--- START SOURCE DOCUMENT ---

Encryption in software licenses...

Mark C. Henderson mch at squirrel.com
Mon Feb 19 16:10:35 PST 1996


On Feb 19, 14:25, "David J. Bianco" wrote:
} Subject: Encryption in software licenses...
} Does anyone have a pointer to any good discussions on how to build programs
} with encrypted license keys?  ftp.csua.berkeley.edu used to have such a file
} (/pub/cypherpunks/cryptanalysis/license.asc.gz), but the archive hasn't
} been accessible for a few days.  Although I remember this to be mostly about 
} how to crack such schemes, it has lots of useful information about how they
} are designed in the first place.

license.asc.gz and some other related stuff is available on
ftp://utopia.hacktic.nl/pub/replay/pub/cracking

This all goes back to the familiar lesson for all of us reading this 
newsgroup, the easy way to break most practical applications of 
cryptography is to find a way to "work around" or "subvert" the 
cryptosystem being used. 

Consider two popular UNIX licence managers

FlexLM - uses weak cryptography by default to produce licence keys, 
although vendors can plug in their own 

Elan (V4.1 and above) - can use DES or a 5-rotor enigma. Both of these
are better cryptosystems than that used by FlexLM.

Now, does anyone here think that Elan is significantly harder to 
crack than FlexLM because it uses better cryptography than FlexLM? I 
hope not. 

The Elan marketing literature makes the use of DES sound like a big 
advantage. But, it doesn't make any difference to the cracker. 

There is actually some good content in the marketing goo at
http://www.globetrotter.com
http://www.elan.com
if you're willing to sift through it.

--- END SOURCE DOCUMENT ---

• CHALLENGES:
A - Rewrite everything from the start of the records down to the line containing "click(x=321, y=99)" as a numbered list, leaving out blank lines.
B - Extend the newsgroup post on encryption in software licenses, picking up after its final sentence.
The records that come next have no connection to the newsgroup post above.

--- START DATA LISTING ---

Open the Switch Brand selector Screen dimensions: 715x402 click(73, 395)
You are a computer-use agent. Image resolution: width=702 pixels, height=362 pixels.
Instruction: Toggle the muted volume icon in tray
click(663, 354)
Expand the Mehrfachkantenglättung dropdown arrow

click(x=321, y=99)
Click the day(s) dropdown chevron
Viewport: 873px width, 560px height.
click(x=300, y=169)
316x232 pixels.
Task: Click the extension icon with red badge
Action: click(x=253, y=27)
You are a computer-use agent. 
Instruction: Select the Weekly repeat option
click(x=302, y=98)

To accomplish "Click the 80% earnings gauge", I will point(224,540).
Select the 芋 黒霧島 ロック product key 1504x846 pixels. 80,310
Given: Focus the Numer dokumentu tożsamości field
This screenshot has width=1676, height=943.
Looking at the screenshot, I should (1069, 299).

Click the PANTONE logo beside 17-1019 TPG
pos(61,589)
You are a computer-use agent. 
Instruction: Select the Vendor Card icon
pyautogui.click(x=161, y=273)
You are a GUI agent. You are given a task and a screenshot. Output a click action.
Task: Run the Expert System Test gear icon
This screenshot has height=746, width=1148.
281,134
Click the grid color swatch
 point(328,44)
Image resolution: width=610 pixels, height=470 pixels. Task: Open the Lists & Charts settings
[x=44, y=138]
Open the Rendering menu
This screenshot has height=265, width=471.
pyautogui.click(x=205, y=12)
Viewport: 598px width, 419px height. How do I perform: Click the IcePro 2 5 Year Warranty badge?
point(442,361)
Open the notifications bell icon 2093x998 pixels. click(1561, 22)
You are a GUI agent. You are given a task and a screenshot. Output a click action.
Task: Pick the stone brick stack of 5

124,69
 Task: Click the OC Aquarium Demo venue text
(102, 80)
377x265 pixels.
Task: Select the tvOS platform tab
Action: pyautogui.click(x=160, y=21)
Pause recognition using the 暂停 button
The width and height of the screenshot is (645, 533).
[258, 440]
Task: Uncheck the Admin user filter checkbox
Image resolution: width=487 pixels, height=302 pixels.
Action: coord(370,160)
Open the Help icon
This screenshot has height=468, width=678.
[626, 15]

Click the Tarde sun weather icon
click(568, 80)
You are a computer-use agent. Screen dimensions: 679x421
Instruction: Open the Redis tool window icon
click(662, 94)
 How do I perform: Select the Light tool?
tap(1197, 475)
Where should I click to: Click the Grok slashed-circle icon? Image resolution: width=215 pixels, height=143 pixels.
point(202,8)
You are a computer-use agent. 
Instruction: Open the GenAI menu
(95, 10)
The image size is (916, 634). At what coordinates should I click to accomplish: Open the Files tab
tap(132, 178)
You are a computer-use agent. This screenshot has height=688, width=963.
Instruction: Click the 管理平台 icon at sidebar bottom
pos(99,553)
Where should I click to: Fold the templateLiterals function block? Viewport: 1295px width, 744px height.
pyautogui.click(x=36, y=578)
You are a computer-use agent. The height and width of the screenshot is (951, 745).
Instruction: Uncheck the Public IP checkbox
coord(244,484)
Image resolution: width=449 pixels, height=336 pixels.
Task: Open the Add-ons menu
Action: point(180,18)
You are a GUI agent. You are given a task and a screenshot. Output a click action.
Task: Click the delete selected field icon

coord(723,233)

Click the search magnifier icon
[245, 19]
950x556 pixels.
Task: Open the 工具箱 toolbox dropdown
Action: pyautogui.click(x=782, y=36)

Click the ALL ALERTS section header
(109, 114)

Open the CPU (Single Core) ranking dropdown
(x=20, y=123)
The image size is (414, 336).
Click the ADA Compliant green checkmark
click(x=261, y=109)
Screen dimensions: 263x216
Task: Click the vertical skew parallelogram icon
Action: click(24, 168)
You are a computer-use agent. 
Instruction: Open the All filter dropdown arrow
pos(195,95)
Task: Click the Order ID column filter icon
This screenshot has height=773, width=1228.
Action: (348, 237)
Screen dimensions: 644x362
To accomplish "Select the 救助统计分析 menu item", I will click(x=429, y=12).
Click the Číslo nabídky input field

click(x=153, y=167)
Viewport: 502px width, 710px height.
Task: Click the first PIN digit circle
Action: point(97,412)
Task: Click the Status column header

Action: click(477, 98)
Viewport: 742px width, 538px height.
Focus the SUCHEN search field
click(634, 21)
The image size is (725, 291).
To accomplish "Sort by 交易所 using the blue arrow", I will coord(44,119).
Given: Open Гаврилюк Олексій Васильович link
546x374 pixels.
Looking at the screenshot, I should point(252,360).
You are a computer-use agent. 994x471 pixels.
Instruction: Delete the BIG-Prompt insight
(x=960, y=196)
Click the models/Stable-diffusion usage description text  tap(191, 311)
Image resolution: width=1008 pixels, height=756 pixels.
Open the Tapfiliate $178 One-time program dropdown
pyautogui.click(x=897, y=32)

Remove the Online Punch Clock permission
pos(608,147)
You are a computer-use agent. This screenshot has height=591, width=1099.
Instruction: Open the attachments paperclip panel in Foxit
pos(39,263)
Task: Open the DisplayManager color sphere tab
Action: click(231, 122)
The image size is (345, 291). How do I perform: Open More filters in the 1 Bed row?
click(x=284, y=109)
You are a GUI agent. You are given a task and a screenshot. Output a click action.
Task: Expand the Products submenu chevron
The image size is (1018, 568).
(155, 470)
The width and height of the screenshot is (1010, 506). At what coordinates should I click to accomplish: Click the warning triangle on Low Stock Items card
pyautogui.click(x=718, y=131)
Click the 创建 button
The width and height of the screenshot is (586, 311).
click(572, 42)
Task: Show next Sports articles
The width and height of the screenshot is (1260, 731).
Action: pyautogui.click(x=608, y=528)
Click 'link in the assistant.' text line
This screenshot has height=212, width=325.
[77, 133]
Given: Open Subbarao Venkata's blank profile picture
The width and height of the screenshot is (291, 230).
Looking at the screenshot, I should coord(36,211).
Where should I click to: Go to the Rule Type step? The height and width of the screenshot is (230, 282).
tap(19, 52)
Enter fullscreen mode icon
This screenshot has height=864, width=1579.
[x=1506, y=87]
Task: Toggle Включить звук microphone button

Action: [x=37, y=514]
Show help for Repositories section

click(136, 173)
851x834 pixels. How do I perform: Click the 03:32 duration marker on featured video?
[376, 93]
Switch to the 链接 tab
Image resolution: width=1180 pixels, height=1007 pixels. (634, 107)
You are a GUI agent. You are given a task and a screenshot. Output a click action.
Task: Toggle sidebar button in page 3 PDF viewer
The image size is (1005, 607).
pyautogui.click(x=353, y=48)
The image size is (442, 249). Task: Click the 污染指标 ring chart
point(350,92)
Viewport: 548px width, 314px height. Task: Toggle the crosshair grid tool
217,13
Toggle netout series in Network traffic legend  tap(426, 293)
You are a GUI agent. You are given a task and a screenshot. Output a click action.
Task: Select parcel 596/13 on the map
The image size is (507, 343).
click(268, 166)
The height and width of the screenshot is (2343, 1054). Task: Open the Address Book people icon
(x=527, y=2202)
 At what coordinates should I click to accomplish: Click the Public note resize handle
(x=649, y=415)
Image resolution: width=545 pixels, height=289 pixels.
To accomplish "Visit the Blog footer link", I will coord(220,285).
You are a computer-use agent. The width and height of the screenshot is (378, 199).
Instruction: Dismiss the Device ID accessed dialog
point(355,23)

--- END DATA LISTING ---

• TASK RESULTS:
A -
1. Open the Switch Brand selector Screen dimensions: 715x402 click(73, 395)
2. You are a computer-use agent. Image resolution: width=702 pixels, height=362 pixels.
3. Instruction: Toggle the muted volume icon in tray
4. click(663, 354)
5. Expand the Mehrfachkantenglättung dropdown arrow
6. click(x=321, y=99)

B -
Writing and debugging a floating network licence manager which is 
reliable and multiplatform is hard. For a real challenge, try and put 
in some sort of redundancy (multiple hosts), and keep everything 
sane. The danger for a software vendor is that they end up with a 
good software product, which has a licence manager that makes it 
unreliable and causes problems for customers. I've seen this happen a 
few times. In this senario, customers often abandon the product and 
stop paying for support and upgrades, which are a significant part of 
the income of a software vendor. If word gets around (and it will), 
that your licence manager is buggy will adversely effect new sales. 

I'm a sysadmin, and every time a licence manager craps out and needs 
to be restarted, users can't use their software until they can get a 
hold of me. For some products (I'm not going to mention names), this 
happens on a more or less weekly basis. Licence manager malfunctions 
are relatively rare with products like FlexLM and Elan. The 
home-grown licence managers tend to be a real problem from a systems
administration point of view. 

Here are my free (and worth every penny you paid) recommendations
to a software vendor considering some sort of software based licence 
management scheme.

1. Trust your customers (best choice!!!) and concentrate your efforts 
on producing good quality software. This way you'll get more 
customers, etc. Crackers will be able to get around any sort of 
licence-management scheme anyway (just check out Usenet newsgroups 
devoted to binary mods to unlock applications and distributing keys 
for applications) 

2. Buy an off-the-shelf licence manager which has a good 
track-record. It will already have the worst bugs worked out. Better 
to spend time working on improving the software you are trying to 
licence. 

3. If you must roll-your-own, avoid trying to write a 
network-floating licence scheme. These are harder to write and have a 
lot more potential to turn an otherwise good product into a worthless 
piece of crap.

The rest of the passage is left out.